#206 - Using Downtimes to Boost Production & Cut Costs
Downtime is when staff cost nothing for the extra tasks you give them. That time of the day, week or year when you're staffed up but there's a shortage of guests. Between lunch and dinner in a restaurant, after the morning rush in a café, or the last hours before you close. There are also days of the week and months of the year when you're open, ready, but much too quiet.
Do the sums: if you have $3 food cost and $3 labour in a $10 meal, every extra meal sold when it's quiet does not need extra staff minutes - they're already on duty. The only extra cost is the food. Accountants call this the 'marginal cost' - the cost of creating one extra item.
Identify your downtimes and find ways to get more for no extra labour cost.

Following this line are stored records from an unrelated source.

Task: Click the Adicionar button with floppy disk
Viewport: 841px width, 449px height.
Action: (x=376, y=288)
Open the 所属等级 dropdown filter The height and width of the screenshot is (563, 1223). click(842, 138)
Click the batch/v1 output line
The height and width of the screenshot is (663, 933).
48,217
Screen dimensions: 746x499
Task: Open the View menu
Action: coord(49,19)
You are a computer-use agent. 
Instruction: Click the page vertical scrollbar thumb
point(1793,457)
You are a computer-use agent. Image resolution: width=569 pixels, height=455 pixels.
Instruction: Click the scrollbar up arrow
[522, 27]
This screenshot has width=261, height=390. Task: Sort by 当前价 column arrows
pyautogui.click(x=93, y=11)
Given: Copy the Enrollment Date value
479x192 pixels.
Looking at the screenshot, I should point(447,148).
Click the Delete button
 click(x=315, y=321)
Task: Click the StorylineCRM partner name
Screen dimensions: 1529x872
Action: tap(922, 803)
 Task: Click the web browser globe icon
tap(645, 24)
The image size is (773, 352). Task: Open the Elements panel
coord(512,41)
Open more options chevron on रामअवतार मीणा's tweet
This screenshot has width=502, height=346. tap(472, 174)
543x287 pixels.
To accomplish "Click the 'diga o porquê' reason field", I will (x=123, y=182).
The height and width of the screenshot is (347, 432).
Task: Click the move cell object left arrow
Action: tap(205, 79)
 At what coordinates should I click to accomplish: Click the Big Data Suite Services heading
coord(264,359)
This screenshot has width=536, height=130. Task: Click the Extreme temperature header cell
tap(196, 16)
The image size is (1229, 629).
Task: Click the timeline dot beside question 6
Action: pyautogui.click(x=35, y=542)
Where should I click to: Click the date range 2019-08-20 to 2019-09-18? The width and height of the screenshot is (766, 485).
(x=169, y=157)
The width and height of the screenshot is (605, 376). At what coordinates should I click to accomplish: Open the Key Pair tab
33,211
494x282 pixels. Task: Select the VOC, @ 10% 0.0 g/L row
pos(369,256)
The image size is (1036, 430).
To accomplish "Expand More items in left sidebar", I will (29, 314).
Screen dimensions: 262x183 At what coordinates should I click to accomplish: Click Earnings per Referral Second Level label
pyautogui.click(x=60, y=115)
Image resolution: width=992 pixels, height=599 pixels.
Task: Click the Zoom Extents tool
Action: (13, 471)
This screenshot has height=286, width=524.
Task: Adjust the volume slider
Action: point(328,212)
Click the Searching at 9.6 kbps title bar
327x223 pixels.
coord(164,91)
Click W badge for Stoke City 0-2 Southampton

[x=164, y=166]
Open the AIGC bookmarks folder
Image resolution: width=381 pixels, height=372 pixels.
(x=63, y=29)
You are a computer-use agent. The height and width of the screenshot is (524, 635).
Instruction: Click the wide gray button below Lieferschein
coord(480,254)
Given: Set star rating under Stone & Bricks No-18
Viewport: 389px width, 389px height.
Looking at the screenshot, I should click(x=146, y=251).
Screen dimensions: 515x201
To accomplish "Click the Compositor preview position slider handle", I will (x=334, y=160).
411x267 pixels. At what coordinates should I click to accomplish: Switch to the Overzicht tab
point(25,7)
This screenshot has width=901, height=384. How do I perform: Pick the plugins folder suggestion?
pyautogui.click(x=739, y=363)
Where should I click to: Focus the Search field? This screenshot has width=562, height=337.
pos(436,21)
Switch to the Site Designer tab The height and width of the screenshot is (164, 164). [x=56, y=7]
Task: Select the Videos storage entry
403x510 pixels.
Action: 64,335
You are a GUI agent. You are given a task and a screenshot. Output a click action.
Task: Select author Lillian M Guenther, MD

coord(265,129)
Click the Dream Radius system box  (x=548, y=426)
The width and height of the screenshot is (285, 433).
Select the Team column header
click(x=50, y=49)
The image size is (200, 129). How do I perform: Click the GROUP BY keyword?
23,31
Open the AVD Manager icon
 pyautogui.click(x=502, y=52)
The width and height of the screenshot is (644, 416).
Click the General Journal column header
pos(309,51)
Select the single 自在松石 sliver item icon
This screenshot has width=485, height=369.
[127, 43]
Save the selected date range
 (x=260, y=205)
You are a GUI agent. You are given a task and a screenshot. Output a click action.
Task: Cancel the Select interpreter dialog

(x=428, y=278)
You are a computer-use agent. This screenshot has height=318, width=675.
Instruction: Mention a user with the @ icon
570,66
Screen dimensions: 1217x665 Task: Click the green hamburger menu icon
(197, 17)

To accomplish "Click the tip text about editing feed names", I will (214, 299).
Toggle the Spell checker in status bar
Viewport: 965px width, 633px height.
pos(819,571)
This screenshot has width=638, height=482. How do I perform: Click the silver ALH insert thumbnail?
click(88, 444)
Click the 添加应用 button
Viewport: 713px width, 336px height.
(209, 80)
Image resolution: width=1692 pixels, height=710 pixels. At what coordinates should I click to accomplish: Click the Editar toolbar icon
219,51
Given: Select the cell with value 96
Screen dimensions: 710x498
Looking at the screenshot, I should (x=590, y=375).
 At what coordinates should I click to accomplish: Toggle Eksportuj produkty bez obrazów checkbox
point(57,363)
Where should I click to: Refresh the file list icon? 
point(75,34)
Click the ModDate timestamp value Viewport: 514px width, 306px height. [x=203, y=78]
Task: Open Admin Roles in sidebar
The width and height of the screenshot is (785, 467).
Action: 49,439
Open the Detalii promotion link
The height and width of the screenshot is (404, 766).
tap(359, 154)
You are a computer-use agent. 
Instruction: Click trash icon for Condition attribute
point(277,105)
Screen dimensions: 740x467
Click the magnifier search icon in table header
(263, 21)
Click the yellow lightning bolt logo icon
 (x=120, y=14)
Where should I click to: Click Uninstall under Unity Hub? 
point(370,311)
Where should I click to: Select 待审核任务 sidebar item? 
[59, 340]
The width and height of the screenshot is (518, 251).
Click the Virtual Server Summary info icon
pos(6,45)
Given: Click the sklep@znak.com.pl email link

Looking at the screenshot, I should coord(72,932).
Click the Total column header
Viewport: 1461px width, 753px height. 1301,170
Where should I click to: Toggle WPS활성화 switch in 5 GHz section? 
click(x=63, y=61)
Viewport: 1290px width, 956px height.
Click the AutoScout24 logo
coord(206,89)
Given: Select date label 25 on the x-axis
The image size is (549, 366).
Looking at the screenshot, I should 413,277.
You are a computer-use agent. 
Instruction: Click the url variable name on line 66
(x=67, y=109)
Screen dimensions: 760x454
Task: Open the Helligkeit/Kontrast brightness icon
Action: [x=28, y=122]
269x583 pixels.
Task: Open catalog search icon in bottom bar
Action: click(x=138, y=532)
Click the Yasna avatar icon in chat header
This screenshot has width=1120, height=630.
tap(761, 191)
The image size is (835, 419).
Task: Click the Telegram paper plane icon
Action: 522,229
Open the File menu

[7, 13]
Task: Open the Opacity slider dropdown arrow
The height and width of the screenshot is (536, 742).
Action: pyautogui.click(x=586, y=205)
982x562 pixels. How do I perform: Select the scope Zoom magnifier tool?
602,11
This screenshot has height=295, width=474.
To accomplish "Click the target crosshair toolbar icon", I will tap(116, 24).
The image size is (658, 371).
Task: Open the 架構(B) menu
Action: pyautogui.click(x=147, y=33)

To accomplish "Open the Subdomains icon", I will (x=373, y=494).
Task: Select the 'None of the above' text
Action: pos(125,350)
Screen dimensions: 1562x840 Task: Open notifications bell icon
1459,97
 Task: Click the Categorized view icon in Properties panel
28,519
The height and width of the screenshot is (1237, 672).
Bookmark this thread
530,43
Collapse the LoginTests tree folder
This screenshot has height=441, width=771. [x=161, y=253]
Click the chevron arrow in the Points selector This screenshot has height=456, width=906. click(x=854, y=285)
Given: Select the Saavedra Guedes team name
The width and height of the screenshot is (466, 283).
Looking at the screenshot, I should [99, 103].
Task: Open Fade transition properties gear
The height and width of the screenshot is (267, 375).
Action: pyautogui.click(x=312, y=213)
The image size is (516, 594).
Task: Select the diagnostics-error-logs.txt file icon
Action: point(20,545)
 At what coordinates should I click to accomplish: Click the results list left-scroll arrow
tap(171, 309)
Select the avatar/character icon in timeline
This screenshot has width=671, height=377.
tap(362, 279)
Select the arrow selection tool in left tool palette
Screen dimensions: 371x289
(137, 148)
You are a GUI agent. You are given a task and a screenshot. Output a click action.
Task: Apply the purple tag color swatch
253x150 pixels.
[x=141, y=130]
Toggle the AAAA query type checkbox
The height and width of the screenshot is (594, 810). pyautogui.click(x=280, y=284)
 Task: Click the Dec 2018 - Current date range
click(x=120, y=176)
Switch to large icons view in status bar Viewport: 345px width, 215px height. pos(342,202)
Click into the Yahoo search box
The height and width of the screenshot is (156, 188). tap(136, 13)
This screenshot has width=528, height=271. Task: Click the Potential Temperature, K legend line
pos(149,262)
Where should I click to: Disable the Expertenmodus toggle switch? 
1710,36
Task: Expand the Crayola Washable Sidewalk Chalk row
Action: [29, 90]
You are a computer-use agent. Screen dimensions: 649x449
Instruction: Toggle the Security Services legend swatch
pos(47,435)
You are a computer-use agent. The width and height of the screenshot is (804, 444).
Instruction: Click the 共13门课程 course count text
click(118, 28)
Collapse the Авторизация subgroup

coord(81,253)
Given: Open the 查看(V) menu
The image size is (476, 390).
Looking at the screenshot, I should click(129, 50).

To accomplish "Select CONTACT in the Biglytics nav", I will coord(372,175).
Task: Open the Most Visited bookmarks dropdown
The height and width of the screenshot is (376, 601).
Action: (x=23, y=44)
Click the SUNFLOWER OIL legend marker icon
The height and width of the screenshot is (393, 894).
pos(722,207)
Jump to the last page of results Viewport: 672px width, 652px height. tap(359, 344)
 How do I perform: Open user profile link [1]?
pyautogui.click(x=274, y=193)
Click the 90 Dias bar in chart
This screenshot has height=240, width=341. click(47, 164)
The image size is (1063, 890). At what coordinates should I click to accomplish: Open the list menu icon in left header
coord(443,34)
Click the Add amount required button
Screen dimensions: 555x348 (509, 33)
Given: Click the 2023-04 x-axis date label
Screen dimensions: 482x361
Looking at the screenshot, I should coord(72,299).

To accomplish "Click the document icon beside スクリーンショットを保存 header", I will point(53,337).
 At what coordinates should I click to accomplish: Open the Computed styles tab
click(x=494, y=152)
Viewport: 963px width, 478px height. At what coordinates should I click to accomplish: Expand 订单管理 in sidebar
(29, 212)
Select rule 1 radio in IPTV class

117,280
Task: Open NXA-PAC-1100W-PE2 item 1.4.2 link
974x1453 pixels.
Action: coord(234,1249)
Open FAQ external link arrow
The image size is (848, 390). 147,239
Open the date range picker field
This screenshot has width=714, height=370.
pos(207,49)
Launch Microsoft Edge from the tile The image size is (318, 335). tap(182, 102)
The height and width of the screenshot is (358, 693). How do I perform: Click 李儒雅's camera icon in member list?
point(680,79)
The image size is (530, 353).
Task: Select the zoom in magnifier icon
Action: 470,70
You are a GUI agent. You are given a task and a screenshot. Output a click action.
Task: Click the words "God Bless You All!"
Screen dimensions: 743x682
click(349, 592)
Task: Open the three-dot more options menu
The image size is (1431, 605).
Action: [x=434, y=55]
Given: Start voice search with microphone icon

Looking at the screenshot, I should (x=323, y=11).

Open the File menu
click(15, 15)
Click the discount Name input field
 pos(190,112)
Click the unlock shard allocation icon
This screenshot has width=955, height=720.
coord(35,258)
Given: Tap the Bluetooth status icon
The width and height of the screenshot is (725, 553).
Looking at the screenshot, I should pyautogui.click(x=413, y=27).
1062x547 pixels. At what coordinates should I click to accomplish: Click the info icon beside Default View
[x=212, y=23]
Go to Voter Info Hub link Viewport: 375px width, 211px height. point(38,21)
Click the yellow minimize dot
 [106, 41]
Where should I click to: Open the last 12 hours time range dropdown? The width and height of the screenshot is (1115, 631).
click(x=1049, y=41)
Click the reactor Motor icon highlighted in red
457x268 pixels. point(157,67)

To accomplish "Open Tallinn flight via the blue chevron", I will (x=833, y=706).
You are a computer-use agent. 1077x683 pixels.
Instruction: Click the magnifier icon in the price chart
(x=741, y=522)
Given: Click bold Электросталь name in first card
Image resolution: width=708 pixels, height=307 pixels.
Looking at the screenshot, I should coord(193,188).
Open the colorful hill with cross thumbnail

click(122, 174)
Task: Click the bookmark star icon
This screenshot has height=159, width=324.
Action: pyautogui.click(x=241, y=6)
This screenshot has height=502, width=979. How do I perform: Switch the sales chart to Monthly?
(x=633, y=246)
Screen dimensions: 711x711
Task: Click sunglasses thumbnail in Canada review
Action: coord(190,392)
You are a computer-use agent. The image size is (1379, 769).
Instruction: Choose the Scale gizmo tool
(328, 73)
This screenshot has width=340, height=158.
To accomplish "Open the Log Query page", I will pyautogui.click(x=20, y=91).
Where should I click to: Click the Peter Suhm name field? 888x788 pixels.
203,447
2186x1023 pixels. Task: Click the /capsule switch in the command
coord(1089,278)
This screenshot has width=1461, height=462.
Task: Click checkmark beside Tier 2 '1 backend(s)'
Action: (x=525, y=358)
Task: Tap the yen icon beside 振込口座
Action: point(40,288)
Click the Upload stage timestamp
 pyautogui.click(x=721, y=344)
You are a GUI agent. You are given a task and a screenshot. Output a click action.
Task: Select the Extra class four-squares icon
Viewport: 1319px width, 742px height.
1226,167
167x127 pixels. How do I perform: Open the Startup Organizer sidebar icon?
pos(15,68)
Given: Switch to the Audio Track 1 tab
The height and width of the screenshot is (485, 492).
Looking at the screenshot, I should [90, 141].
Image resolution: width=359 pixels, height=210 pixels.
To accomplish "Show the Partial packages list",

In the kitchen. Traditionally, staff arrive early and build up to a peak at meal time, then tail off before cleaning up and leaving. Downtime is usually the last 2 hours of most shifts - what prep work can be added? Could some of the frantic pre-service production be shifted to another time?
What baking could be done overnight or early morning, when there are no distractions? One operator I know was amazed at how much was done when a cook who wanted more time with her family volunteered to start work at 4am and finish at 10am. In 30 hours over 5 days she now does the same prep as two people before, and yes, they've cut back on total hours.
Cook-chill and flash-freezing systems really make use of these quiet times - when you process the net full of fish bought at a bargain price, or a pallet of limes or strawberries: this is cutting wage and food costs.
Front of house and bar. Downtime strategies here are focused on filling empty spaces - happy hours are traditional, but can be difficult as restrictions grow on 'promoting' alcohol. Mid-afternoon and evenings early in the week are a great time for meal-deals, or offer 'free' private rooms for meetings and community events. Tasks for servers with idle hands include writing 'thank-you' postcards to customers and a host of other 'soft' marketing activities that usually get put off till later (or never). Set three one tasks, not just one: work fills the time allocated. It's no accident that the important night-auditing in a hotel occurs between midnight and dawn. When is the cutlery rolled and the menus cleaned? Are delivery and takeout services promoted sufficiently?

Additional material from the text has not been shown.